> _Your assignment_: In the entries that follow, find every line containing "height" and copy it.

> _The data_:
· · · · ·
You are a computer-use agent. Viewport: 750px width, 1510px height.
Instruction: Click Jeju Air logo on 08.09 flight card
· · · · ·
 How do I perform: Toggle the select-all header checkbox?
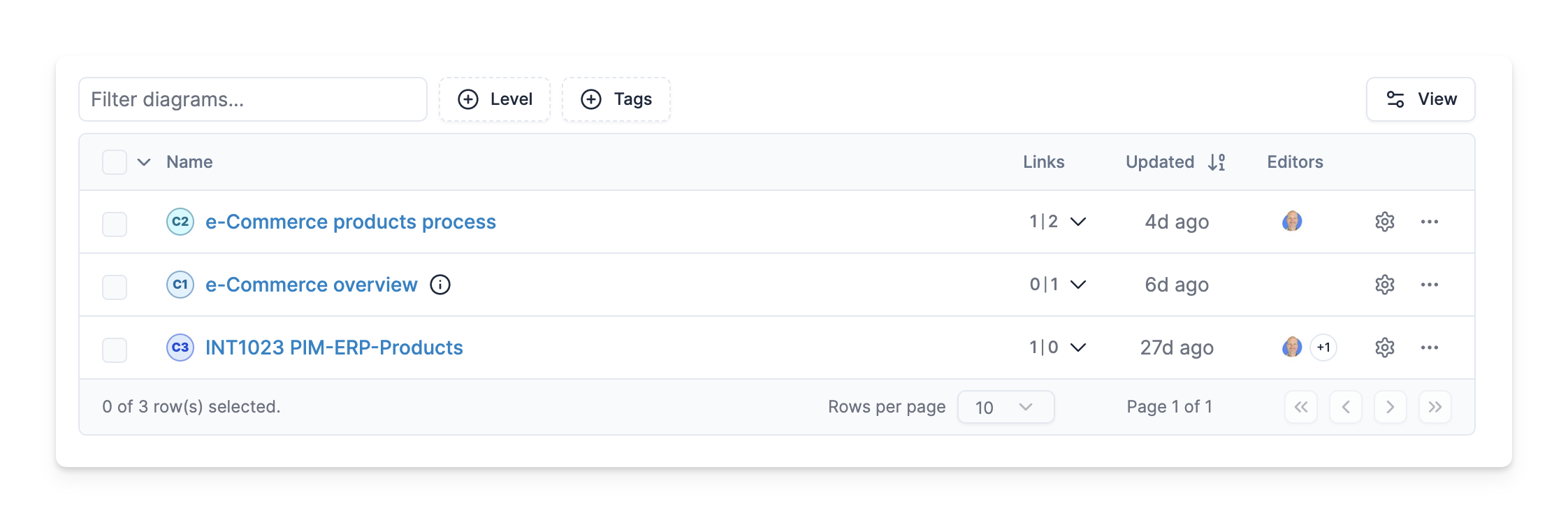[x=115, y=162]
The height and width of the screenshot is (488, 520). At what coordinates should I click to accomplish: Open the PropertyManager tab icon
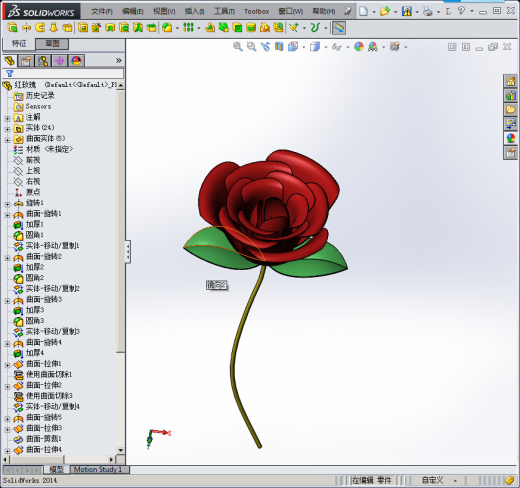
· · · · ·
> _Your solution_:
You are a computer-use agent. Viewport: 750px width, 1510px height.
The height and width of the screenshot is (488, 520). At what coordinates should I click to accomplish: Open the PropertyManager tab icon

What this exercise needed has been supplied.